*Given task 1*
In the passage on DataFed automatic authentication, which CLI command enables automatic authentication?
*Given task 2*
Can you quote the records from the line with "Click empty form space left of Reset password" to the line with "[x=1038, y=974]", including both of those lines?

Configuring Automatic Authentication
Once the DataFed client is installed and configured, automatic authentication can be enabled for the DataFed client by installing local client credentials (encryption key files). Automatic authentication can be considered a convenience feature, but it is essential for non-interactive use of the Python API (i.e. for scripting). It is enabled by simply running the following DataFed CLI command from the environment to be configured for automatic authentication:
datafed setup
When run the first time, the user must manually authenticate using their DataFed user ID and password. (A user may set or change their DataFed password from DataFed Web Portal in the application settings dialog.) The CLI will then install local user encryption keys (public and private) in the configured client configuration directory. Subsequent use of the DateFed CLI or Python API within the same environment will authenticate using the local client keys. These client key files must be protected and kept private. In the event of a security incident, automatic authentication can be disabled by deleting the local key files, or, alternatively, all of a user’s installed keys can be revoked from the DataFed Web Portal using the “Revoke Credentials” button in the application settings dialog. (This does not delete local key files, but invalidates the keys on the server side.)
Configuration Settings
Settings Quick Reference
The table below lists all of the DataFed client settings and how they can be set using either a configuration file (.ini), an environment variable, or a command-line option.

Part of a data file
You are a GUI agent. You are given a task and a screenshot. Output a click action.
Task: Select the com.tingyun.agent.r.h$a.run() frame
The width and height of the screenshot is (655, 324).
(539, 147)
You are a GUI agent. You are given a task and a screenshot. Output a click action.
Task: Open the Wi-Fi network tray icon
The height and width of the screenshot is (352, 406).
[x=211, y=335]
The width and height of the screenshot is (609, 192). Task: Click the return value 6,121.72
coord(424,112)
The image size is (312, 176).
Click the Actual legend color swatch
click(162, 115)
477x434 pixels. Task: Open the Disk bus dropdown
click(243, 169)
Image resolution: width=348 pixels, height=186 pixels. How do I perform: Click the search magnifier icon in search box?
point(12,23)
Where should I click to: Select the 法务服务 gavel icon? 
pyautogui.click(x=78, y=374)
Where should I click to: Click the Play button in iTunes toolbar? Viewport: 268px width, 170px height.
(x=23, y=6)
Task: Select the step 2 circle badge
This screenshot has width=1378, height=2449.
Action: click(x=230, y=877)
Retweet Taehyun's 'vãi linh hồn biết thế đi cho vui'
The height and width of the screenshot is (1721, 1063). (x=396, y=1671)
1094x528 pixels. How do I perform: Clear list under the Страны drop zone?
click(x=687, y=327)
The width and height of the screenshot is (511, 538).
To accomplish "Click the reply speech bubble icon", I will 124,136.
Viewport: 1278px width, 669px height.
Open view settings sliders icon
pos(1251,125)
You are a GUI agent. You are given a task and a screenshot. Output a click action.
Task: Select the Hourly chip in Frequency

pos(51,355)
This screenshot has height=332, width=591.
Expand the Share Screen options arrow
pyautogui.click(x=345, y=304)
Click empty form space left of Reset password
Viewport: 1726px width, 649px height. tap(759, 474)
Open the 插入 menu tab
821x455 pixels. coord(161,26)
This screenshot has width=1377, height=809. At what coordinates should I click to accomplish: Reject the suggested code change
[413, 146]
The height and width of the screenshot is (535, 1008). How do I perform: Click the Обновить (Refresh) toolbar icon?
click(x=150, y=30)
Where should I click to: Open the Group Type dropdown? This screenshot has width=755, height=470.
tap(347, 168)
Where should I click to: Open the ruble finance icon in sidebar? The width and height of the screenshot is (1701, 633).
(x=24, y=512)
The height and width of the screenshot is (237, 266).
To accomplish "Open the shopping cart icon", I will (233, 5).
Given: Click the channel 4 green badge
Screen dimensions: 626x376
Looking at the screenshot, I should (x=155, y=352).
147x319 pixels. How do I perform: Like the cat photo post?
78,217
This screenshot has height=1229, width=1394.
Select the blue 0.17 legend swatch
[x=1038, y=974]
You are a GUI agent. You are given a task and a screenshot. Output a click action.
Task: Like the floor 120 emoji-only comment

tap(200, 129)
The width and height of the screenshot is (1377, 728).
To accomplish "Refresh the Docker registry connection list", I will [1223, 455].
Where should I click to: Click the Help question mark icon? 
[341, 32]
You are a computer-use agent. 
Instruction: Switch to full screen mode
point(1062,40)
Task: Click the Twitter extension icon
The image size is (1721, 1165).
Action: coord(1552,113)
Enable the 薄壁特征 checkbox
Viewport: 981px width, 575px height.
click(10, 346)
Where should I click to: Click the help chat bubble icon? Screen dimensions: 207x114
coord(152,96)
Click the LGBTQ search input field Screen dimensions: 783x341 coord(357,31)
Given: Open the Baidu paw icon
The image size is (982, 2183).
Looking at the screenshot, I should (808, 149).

*Written response 1*
datafed setup

*Written response 2*
Click empty form space left of Reset password
Viewport: 1726px width, 649px height. tap(759, 474)
Open the 插入 menu tab
821x455 pixels. coord(161,26)
This screenshot has width=1377, height=809. At what coordinates should I click to accomplish: Reject the suggested code change
[413, 146]
The height and width of the screenshot is (535, 1008). How do I perform: Click the Обновить (Refresh) toolbar icon?
click(x=150, y=30)
Where should I click to: Open the Group Type dropdown? This screenshot has width=755, height=470.
tap(347, 168)
Where should I click to: Open the ruble finance icon in sidebar? The width and height of the screenshot is (1701, 633).
(x=24, y=512)
The height and width of the screenshot is (237, 266).
To accomplish "Open the shopping cart icon", I will (233, 5).
Given: Click the channel 4 green badge
Screen dimensions: 626x376
Looking at the screenshot, I should (x=155, y=352).
147x319 pixels. How do I perform: Like the cat photo post?
78,217
This screenshot has height=1229, width=1394.
Select the blue 0.17 legend swatch
[x=1038, y=974]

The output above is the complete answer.